His skill set also found expression in his significant contribution to the management of Wesley building projects over this past decade. Variously involved in the revamp of Glen Waverley’s Junior School complex, the Performing Arts Building construction and Menzies Wing rebuild at St Kilda Road, The St Kilda Road Arts Precinct and Glen Waverley’s superb Drennen Centre, Richard’s viewpoint was as pragmatic and practical as it was educational. ‘My father was a stone mason and I understand building. As a geographer, I can read plans and visualise exactly what they’re going to look like. It’s been a great love to have an outlet for that practical side. And I’m a big believer that if you build beautiful facilities, people respond to them.’
A big heart
Likewise, it seems responding to people is also what energises him. ‘Schools are subjective places, that’s why they’re as much fun as they are,’ he says. ‘Of course it’s an emotional experience – if it’s not, it’s a factory.’ His Dutch genes probably account for his stubborn streak and even his capacity to yell if he felt the need, but that European ebullience found its expression far more often in laughter. Glen Waverley’s Head of Senior School Jill Caple, having now worked closely with Richard for years, says ‘Although Richard can be very loud, and often huffs and puffs, he has a big heart and often cannot say no.’
‘The Whale’ was Principal Nick Evans’ first faculty head, and they’ve been great friends and combatants across the years. Says Nick, ‘Richard understands that schools are very funny places, and has, on many occasions, taken delight in pointing out the absurd that is such a part of schools, to my great enjoyment and that of many others.’ Dawson puts it this way: ‘We were united by a common recognition that schools are not just places of interest, and for properly advancing the human condition, but often downright hilarious. Richard understood the wisdom in laughter, without ever ignoring the high responsibility of our calling as teachers.’
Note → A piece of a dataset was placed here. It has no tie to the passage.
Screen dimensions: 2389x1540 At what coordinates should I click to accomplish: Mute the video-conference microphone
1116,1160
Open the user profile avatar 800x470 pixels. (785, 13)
‘If service is beneath you, leadership is beyond you’
High responsibility indeed, and when it came to delivering a true education for our students, and ensuring the wellbeing of his colleagues, Richard was dead serious. In this, his favourite saying is instructive: ‘If service is beneath you, leadership is beyond you.’ His commitment to service is a common refrain amongst those who know him well. For friend and colleague David Steele, ‘Richard has purple and gold blood in his veins. He is a true servant of the College and it shows.’
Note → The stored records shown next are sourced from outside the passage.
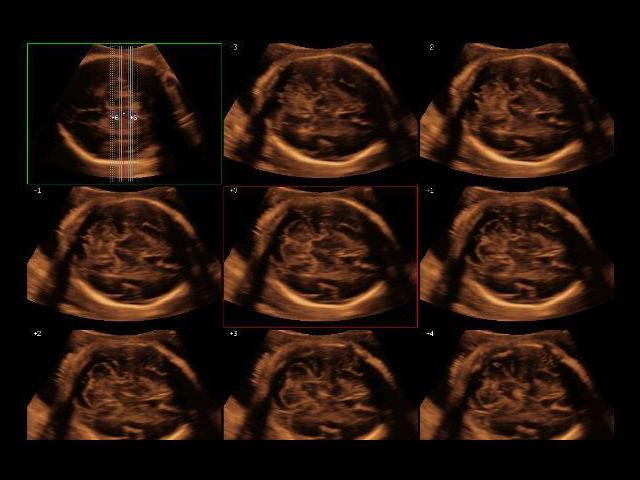Open the slice labeled -3
This screenshot has height=480, width=640.
320,110
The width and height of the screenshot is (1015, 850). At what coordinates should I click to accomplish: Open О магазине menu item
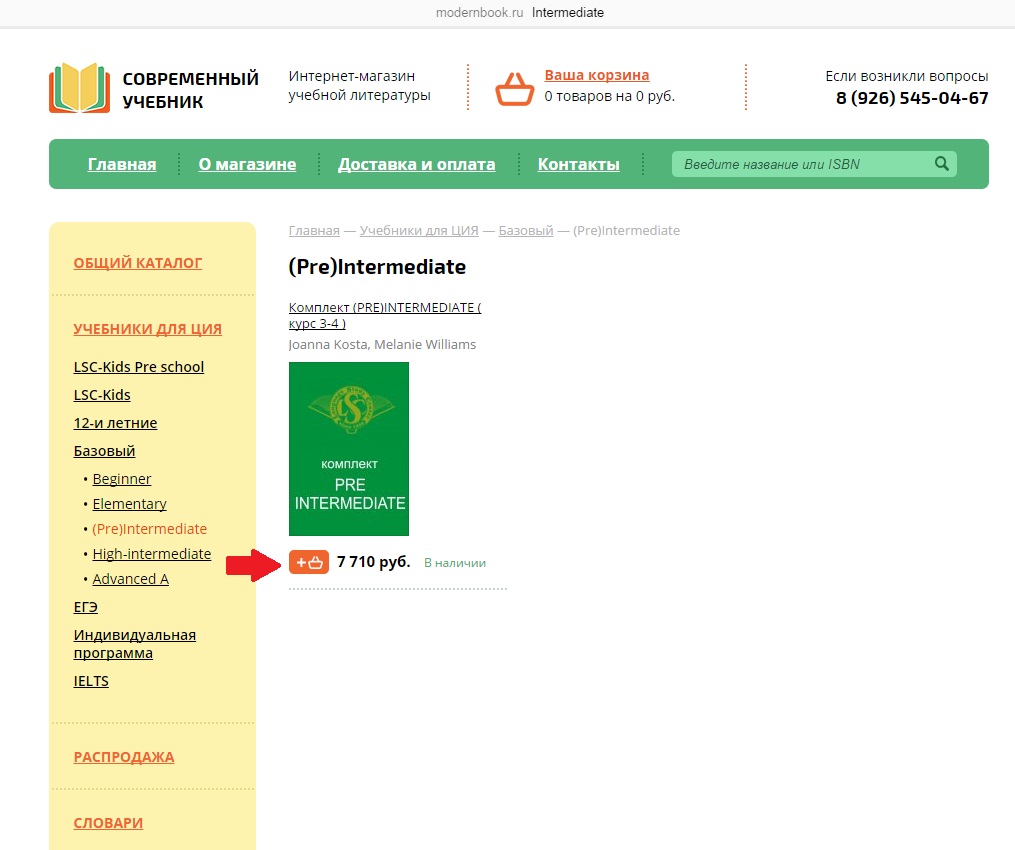pos(247,164)
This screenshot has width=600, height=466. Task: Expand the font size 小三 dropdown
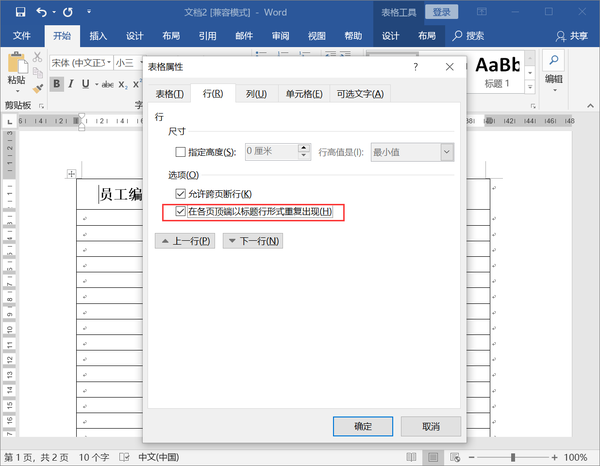[141, 62]
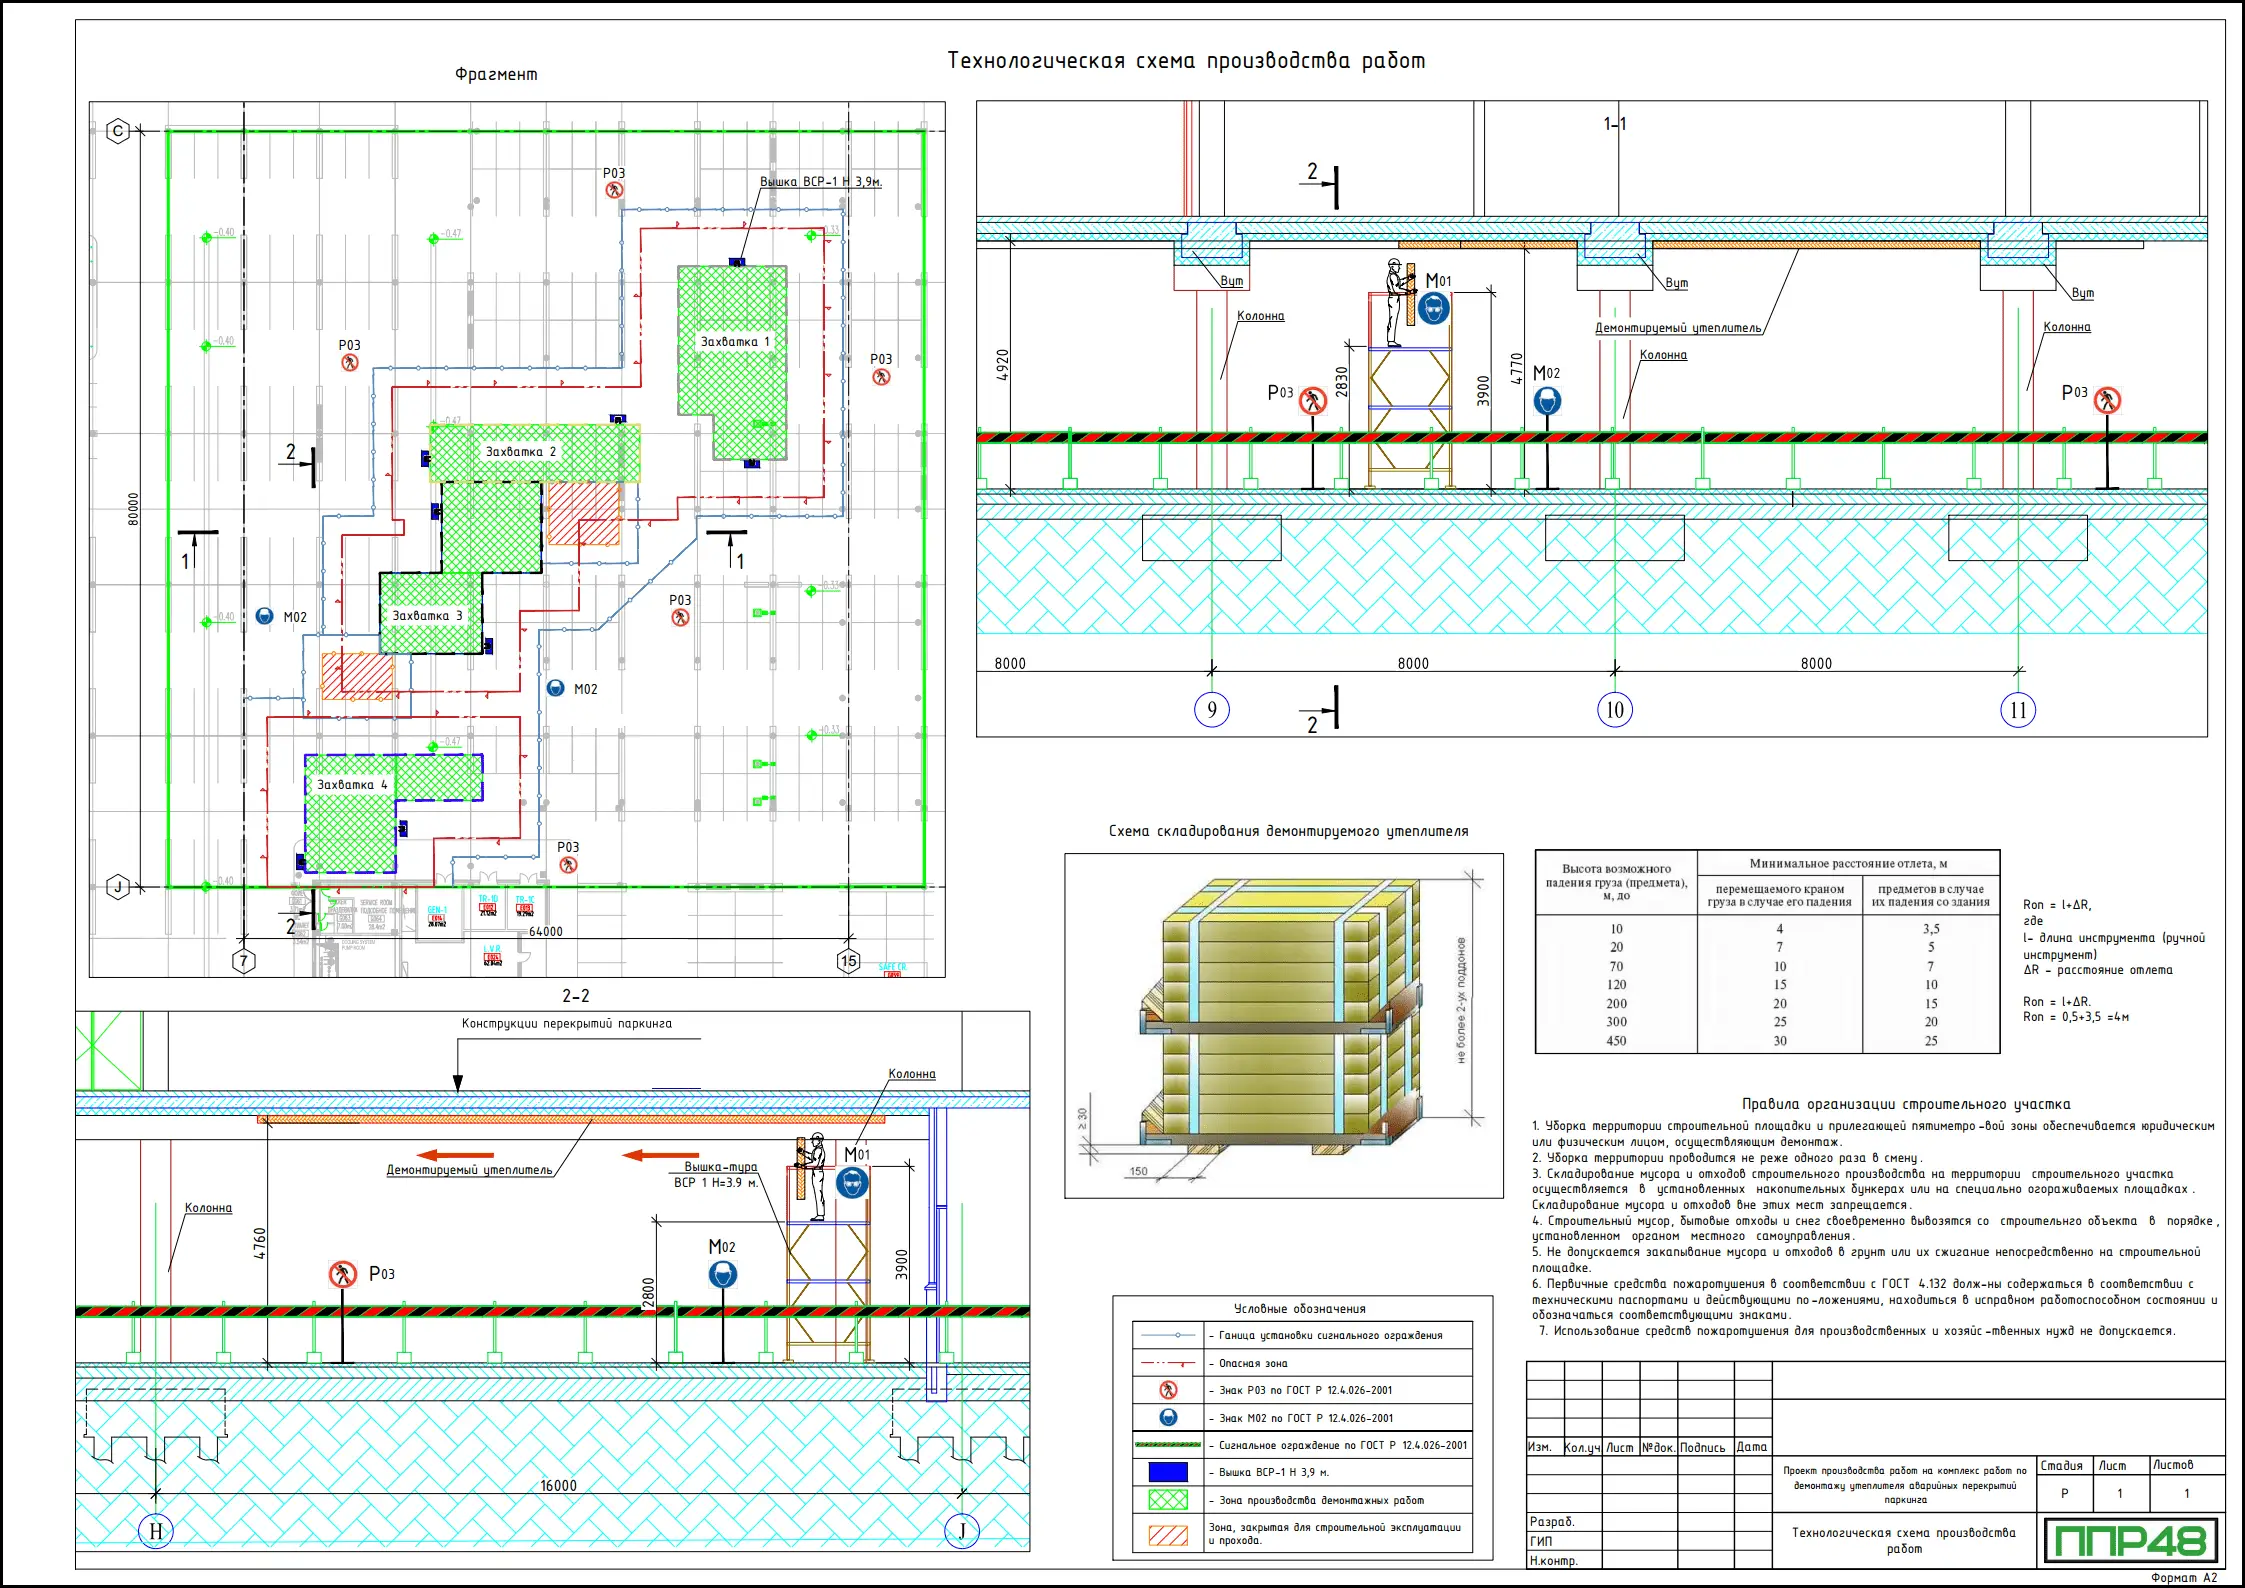2245x1588 pixels.
Task: Click orange hatch closed zone legend swatch
Action: click(x=1167, y=1534)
His willingness to serve was fully tested when he took the helm at the College for Semester 1 in 2019 in the leadership hiatus between Helen’s departure and Nick’s arrival. Performing the combined roles of Acting Principal, Deputy Principal and Head of Glen Waverley ‘nearly killed me, to be perfectly honest,’ he says. Jill shares her view: ‘He has a great work ethic and loves his work, which is why he would have coped with the unrealistic workload.’ He’s justifiably proud of his part in achieving a smooth, trouble-free transition.
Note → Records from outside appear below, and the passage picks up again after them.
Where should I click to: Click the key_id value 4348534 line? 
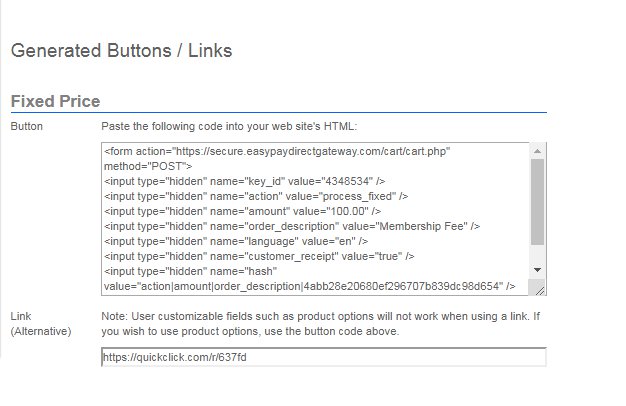pos(244,181)
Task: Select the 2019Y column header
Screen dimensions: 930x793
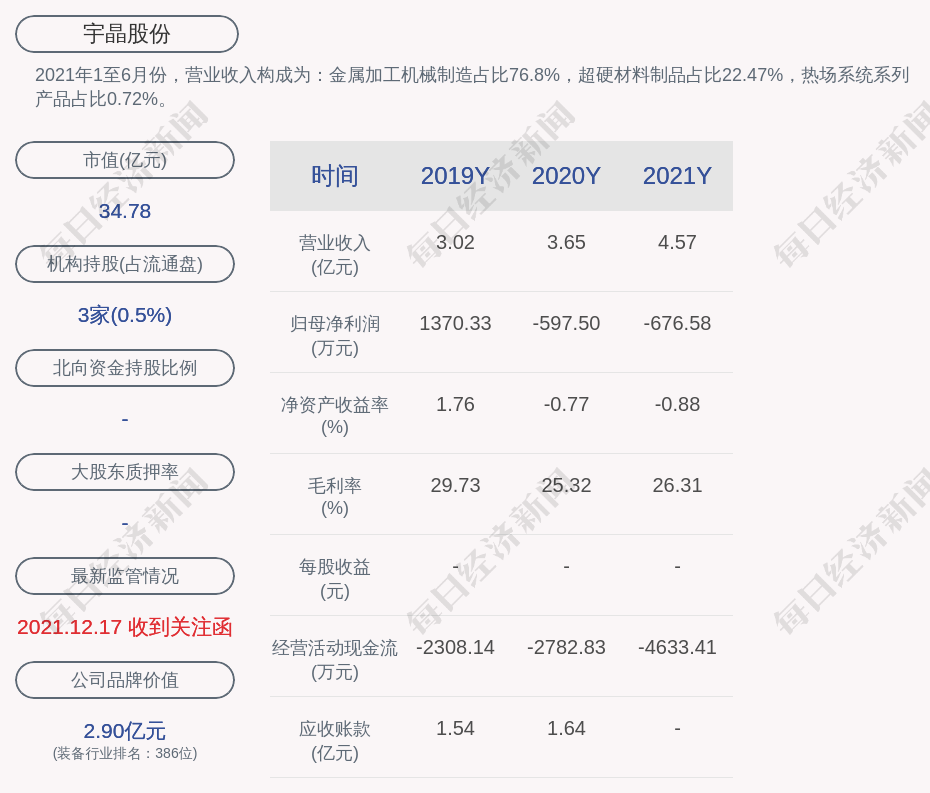Action: [x=455, y=176]
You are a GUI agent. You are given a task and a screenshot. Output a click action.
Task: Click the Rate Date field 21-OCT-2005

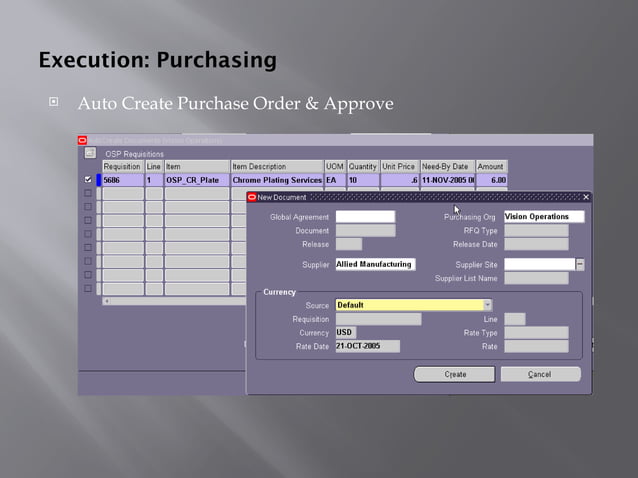coord(367,347)
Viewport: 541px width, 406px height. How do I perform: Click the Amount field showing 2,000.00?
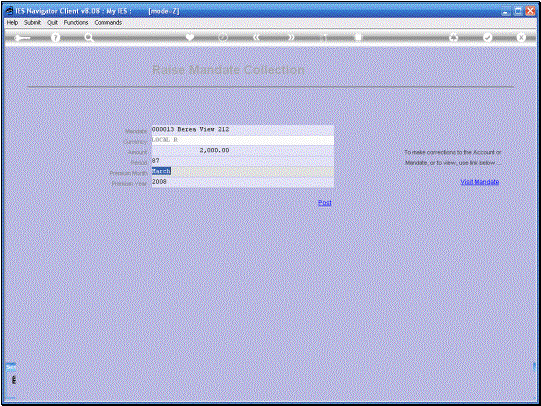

And he would be the first to acknowledge that he couldn’t have done any of it without the support of wife Lindy. With family clearly on his mind, he adds, ‘As a parent, I saw firsthand and continue to see what Jason (OW2007) and Madeleine (OW2009) gained from their Wesley education. I’m in awe of what the school has given them.’
It’s been an extraordinary Wesley College career, and Richard would be the first to acknowledge this as well. That initial look of delight returns: ‘I’ve had a really rich experience. People say, “How can you have spent 40 years at the school?”
I don’t know how I squeezed it all in to be perfectly honest. It’s gone so quickly.’
Paul Munn is the Editor of Lion and regular features writer.
* The interested reader may recognise this opening line in LP Hartley’s 1953 novel, The Go Between.